È questa generalizzata mancanza di fiducia nelle istituzioni che si ritrova con forza nelle contestazioni, fino talvolta a rendere cieche le battaglie e a minarne la credibilità. Nel 2014, evidenzia il Nimby forum, è il comparto energetico a catalizzare maggiori contestazioni, con 222 impianti e un incremento del 4,2% rispetto al 2013. Come effetto collaterale dello Sblocca Italia i focolai di protesta contro impianti/progetti di ricerca ed estrazione di idrocarburi sono passati dai 10 del 2013 ai 32 di quest’anno, ma – in linea con la precedente edizione – si consolida anche il trend di proteste contro le fonti rinnovabili: centrali a biomasse (101 impianti, pari al 28,4% del totale), centrali idroelettriche, centrali geotermiche. Anche nell’ambito delle energie rinnovabili si annoverano casi in cui sono stati realizzati impianti inopportuni, ed è bene agire perché tali sbagli non si ripetano.
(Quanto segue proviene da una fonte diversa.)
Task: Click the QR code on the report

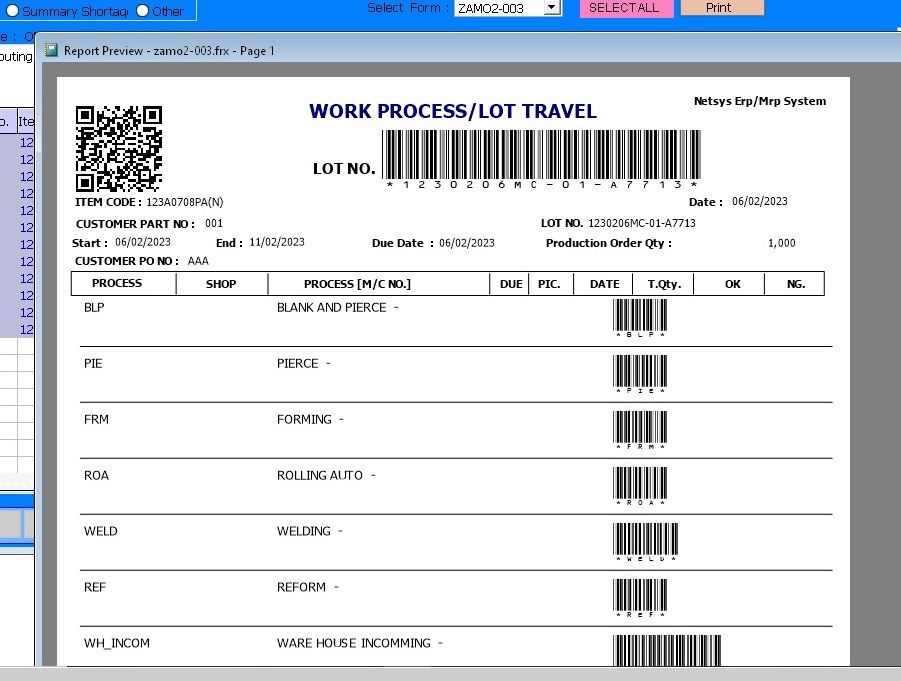Action: click(118, 148)
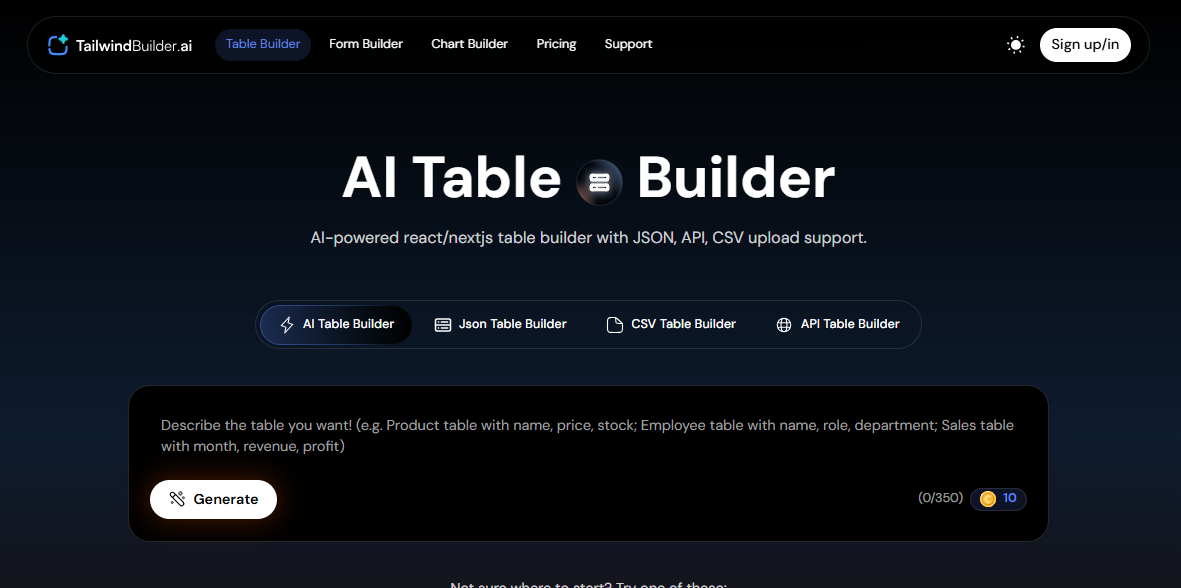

Istituzioni democratiche forti dovrebbero però riuscire a spiegare che l’impatto zero non esiste, e che se – un esempio a caso – si rinuncia alle fonti fossili, non si può dire anche no in toto a quelle rinnovabili.
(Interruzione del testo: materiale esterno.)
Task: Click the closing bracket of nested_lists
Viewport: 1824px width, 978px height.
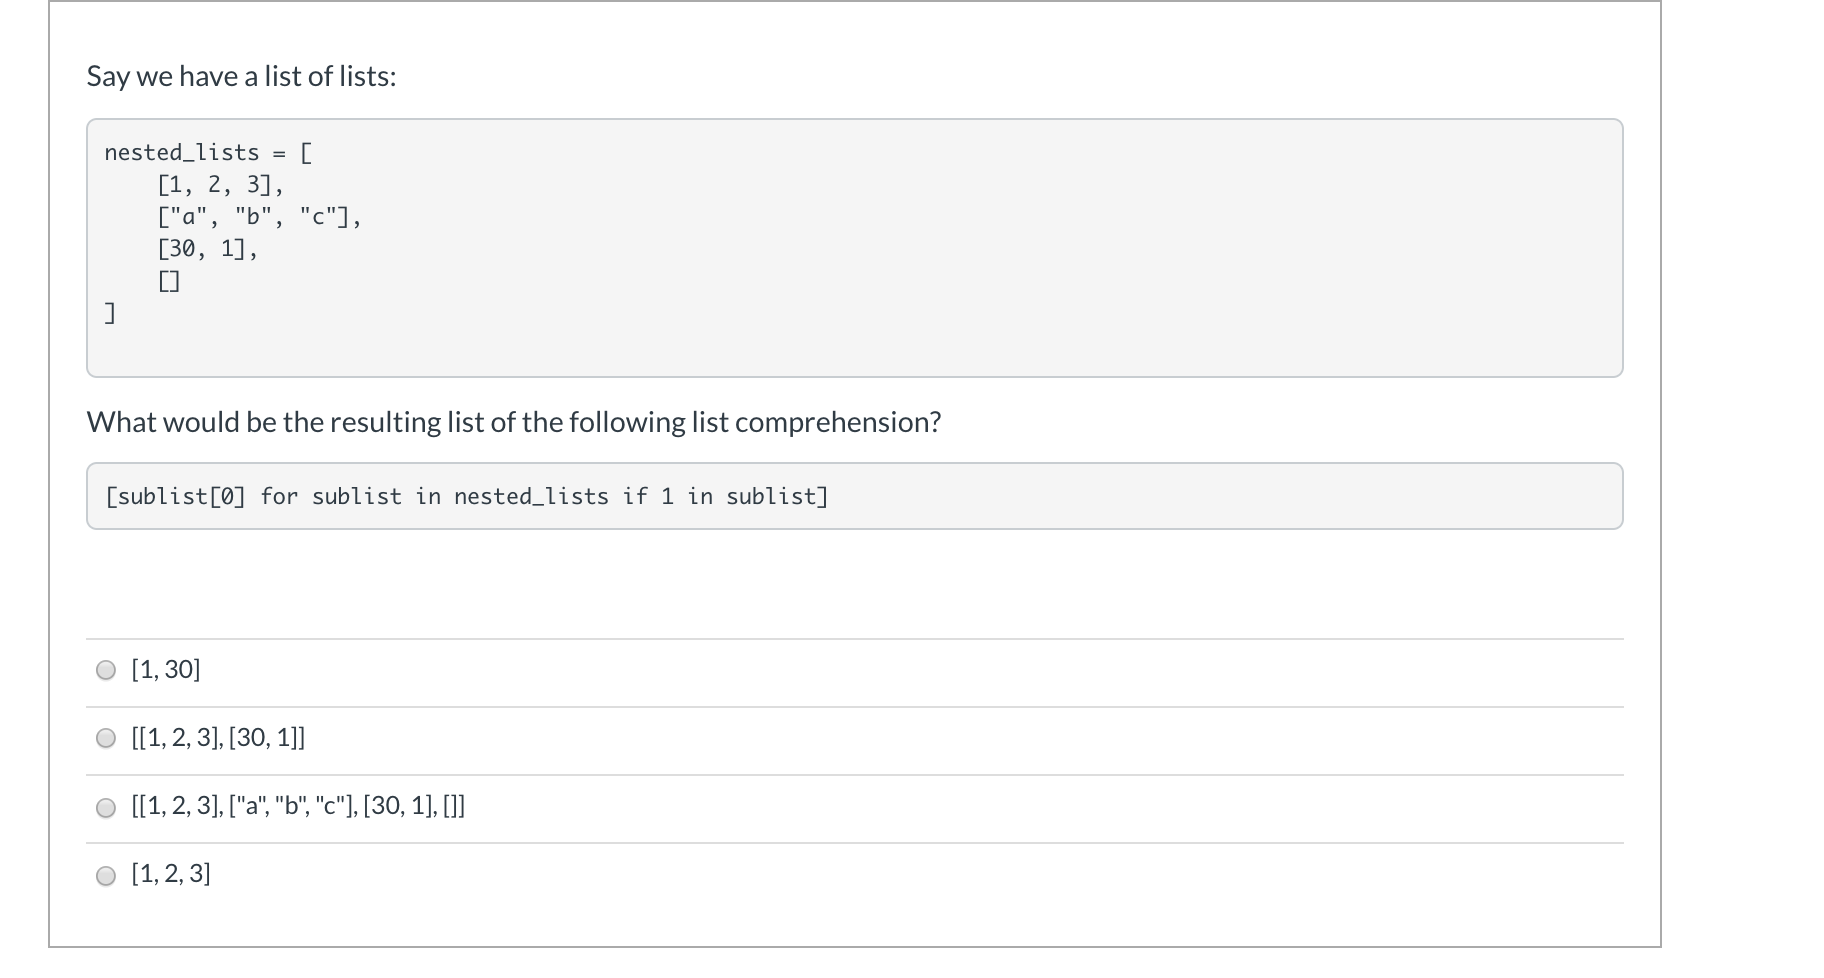Action: pyautogui.click(x=110, y=314)
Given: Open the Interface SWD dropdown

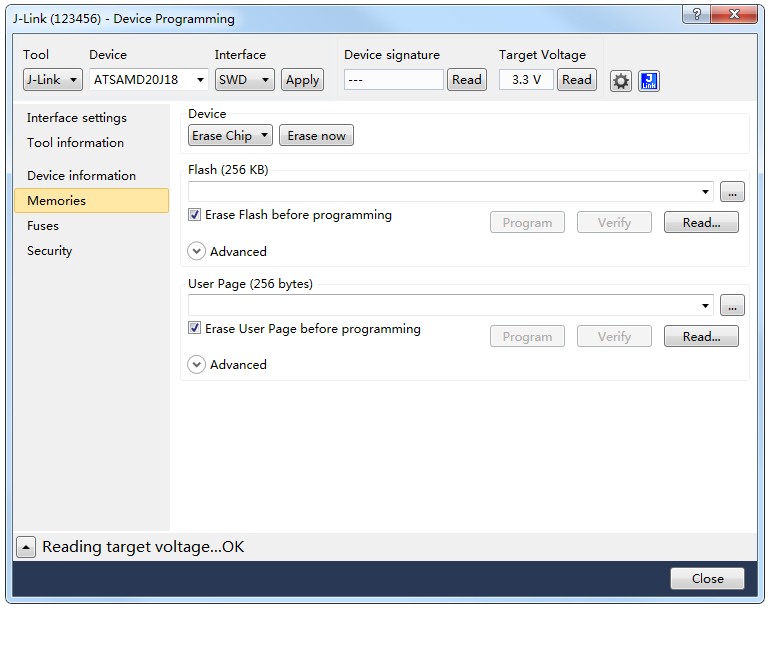Looking at the screenshot, I should pos(245,80).
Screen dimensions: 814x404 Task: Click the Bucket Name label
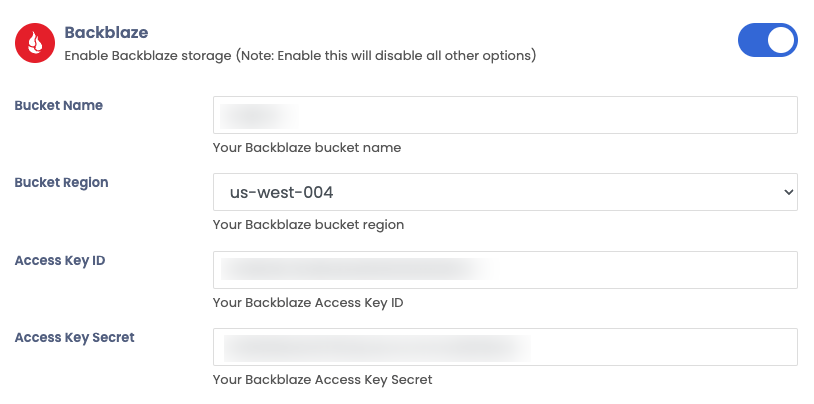[59, 105]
Tale paradosso, ovviamente, non si riscontra solo nel mondo dell’energia. In linea con i dati 2013, riporta il rapporto Nimbym, rifiuti (25,9%) e infrastrutture (8,7%) si attestano al secondo e terzo posto tra i macrosettori più contestati, dopo quello energetico. Emblematico il caso dei rifiuti: si paventa il rischio ecomafie, ma gli impianti necessari per un’efficace gestione sono malvisti sul territorio, con realtà locali che finiscono per dire indistintamente no a impianto di selezione e riciclo come a un inceneritore.
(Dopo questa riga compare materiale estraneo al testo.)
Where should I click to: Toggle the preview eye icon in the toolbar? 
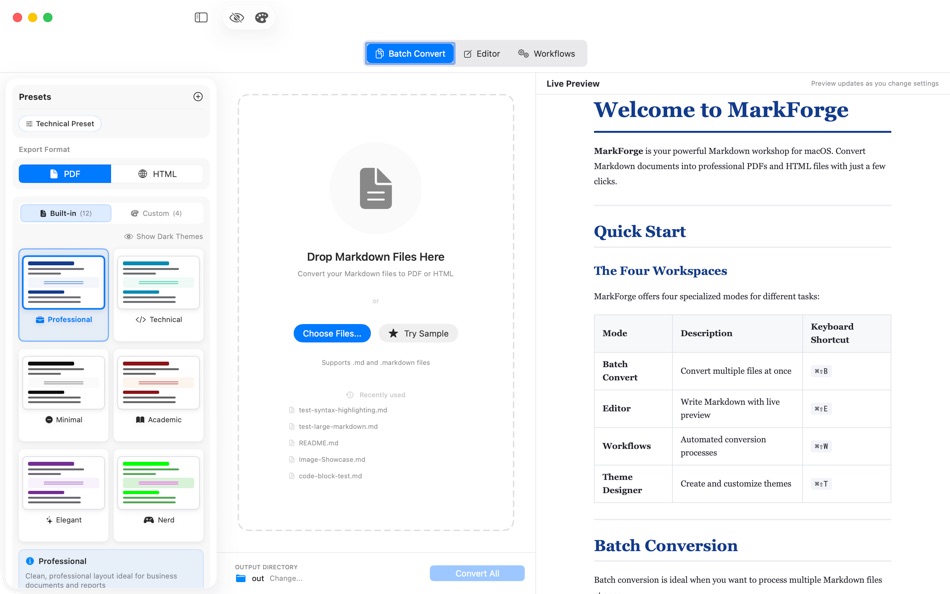tap(236, 17)
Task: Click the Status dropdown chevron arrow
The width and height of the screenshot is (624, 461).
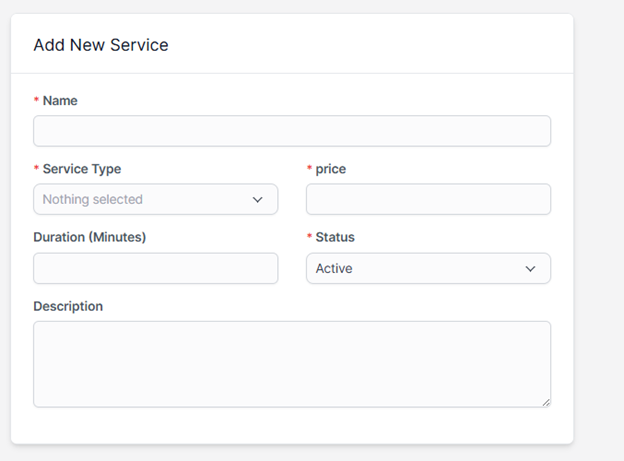Action: (531, 268)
Si tratta di un fenomeno ormai trasversale nel Paese, ma ben più accentuato nel Nord: le sole regioni Lombardia e Veneto ospitano ben il 29% delle contestazioni, contro il 21,6% delle regioni del Sud. Nel 2014 le proteste si sono diffuse prevalentemente attraverso comitati e movimenti di iniziativa popolare. (promotori della protesta nel 32,5% dei casi), seguiti spesso da rappresentanti della politica nazionale (24,8%) e da enti pubblici (21,1%). In questo contesto, il ruolo della rete è in crescendo, spesso però con esiti infausti: «Il fenomeno Nimby è diventato 2.0 – commenta Alessandro Beulcke, presidente di Aris, l’associazione che promuove l’Osservatorio – non solo perché sempre più viaggia in rete, ma anche perché ha ampliato il proprio raggio di influenza: non solo No Tav, ma anche No Expo, No Vaccini, No immigrazione, etc. In questo contesto, in cui vacilla anche la capacità della scienza di creare fiducia attorno a conoscenze condivise, è fondamentale non retrocedere sul terreno dell’informazione, della partecipazione e della semplificazione». Una linea di confine che dovrebbe responsabilizzare gli attori istituzionali quanto i media, online o meno. «Le nuove tecnologie informatiche non ci faranno rinsavire – chiosa Bauman – Finora sono state usate per irrigidire i confini invece che per costruire ponti».